»Too proud to compete«, unterzeichnete Giuseppe Tomasi (li.) in einem Gästebuch. Er misst sich nur mit seinesgleichen, hier mit Gioacchino Lanza und seinem Cousin Lucio Piccolo im Winter 1956.
Die Veranstaltung in San Pellegrino ging zurück auf einen umtriebigen Bürgermeister, der den Literaturkritiker Giuseppe Ravegnani, ebenfalls ortsansässig, für die Idee gewonnen hatte. Dieser kannte seinerseits unzählige einflussreiche Kollegen und konnte außerdem auf die Presseabteilung des großen Mailänder Verlages Mondadori zurückgreifen. Ravegnani schrieb am 1. Mai an Emilio Cecchi, Kritiker beim Corriere della Sera , Verfasser zahlreicher Bücher und zu jener Zeit einer der einflussreichsten Intellektuellen Italiens, und lud ihn ein. Er machte es so, wie man es in solchen Fällen macht: Dieser und jener habe bereits zugesagt, dieser und jener sei angefragt. »Wertester Cecchi, in San Pellegrino werden wir zwischen dem 16. und 19. Juli eine, nun, wie soll man es nennen, Tagung, eine Zusammenkunft, ein Fest begehen, das der Gegenwartsliteratur gewidmet sein soll. Diese Tagung soll das Gespräch zwischen den Generationen in Gang bringen, zwischen Schriftstellern von gestern (dem Alter nach) und jungen Schriftstellern von heute. Das Prinzip ist einfach: Nachdem ich eine kurze kritisch-informierende-orientierende Einführung gehalten habe, werden neun berühmte Schriftsteller neun junge Schriftsteller präsentieren. Dies soll in den ersten drei Tagen passieren. Am vierten und letzten Tag wollen wir dann ein Fazit ziehen mit Stellungnahmen der Nachwuchsautoren, des Publikums und all jener, die sich mit qualifizierten Fragen zu Wort melden wollen.« Dann ging Ravegnani dem Empfänger um den Bart: »Ich würde mir wünschen, lieber Cecchi, dass Sie unter den neun illustren Namen sind und zum Beispiel Mario Tobino vorstellen, für den Sie Sympathien hegen.« Der Schriftsteller Alberto Moravia und der Lyriker Giuseppe Ungaretti seien auch dabei. Emilio Cecchi sagte sofort zu, und zwar mit einem Telegramm. Aber könne man Mario Tobino, Jahrgang 1910, wirklich als »jung« bezeichnen? Die Zeit drängte, schließlich wurde ihm der achtunddreißigjährige Giorgio Bassani zugeteilt, später durch Die Gärten der Finzi Contini berühmt geworden.

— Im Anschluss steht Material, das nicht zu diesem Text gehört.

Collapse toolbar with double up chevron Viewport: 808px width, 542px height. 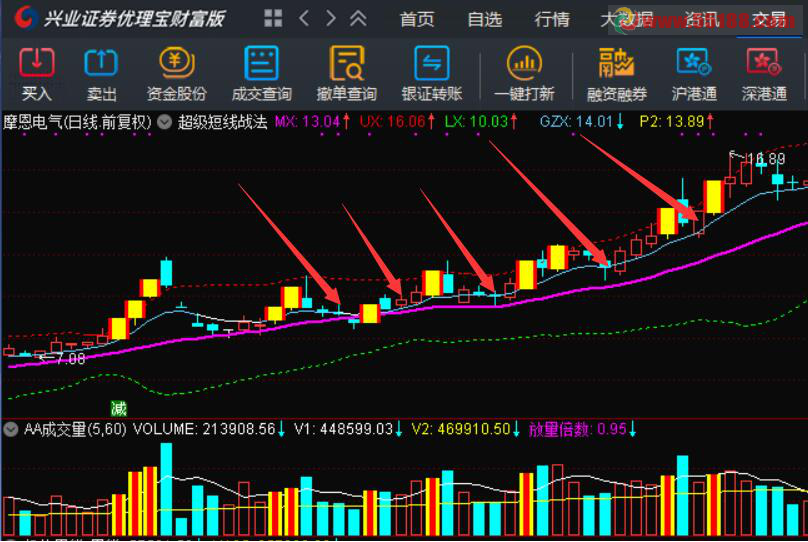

San Pellegrino pulsierte. Junge Schriftsteller – mehr oder weniger –, ältere und ganz alte, Mitglieder des Ehrenkomitees, der halbe Mondadori-Verlag, der sehr erfolgreiche Nachwuchsverleger Livio Garzanti und neugierige Journalisten tummelten sich im Kursaal, dem weitläufigen Grandhotel, im Kasino und auf den Plätzen zwischen den Jugendstilvillen. Zum allerersten Mal wurde Literatur dem Publikum als öffentliches Ereignis dargeboten. Romane und Lyrik von gestern und heute. Treffen zweier Generationen lautete der Titel, und es war ein Zusammenspiel von Politik, Tourismusbüro und örtlichen Kulturfunktionären – damals noch etwas ganz Neues. Besucher waren allerdings rar, außer einigen klapprigen Kurgästen, die sich eher aus Versehen in den Saal verirrten, kam kaum jemand. Untergründig muss es viele Spannungen gegeben haben. Bassani zum Beispiel, so berichtete die Tageszeitung L’Eco di Bergamo , stellte sich als Ferrareser, Jude und Italiener vor, »ich bin mehr als ein Italiener, denn die Juden sind das Aroma des italienischen Bürgertums«, und er werde sich in seinen Büchern noch mit den Verwerfungen beschäftigen. Was nicht in der Zeitung stand: Ausgerechnet Ravegnani, der ebenfalls aus Ferrara stammte und dort Bibliotheksleiter gewesen war, hatte 1938, als die Rassengesetze in Kraft traten, Bassani den Zutritt zur Biblioteca Ariostea verwehrt. Die Mitläufer des faschistischen Regimes saßen längst wieder fest im Sattel und hatten die Diskurshoheit.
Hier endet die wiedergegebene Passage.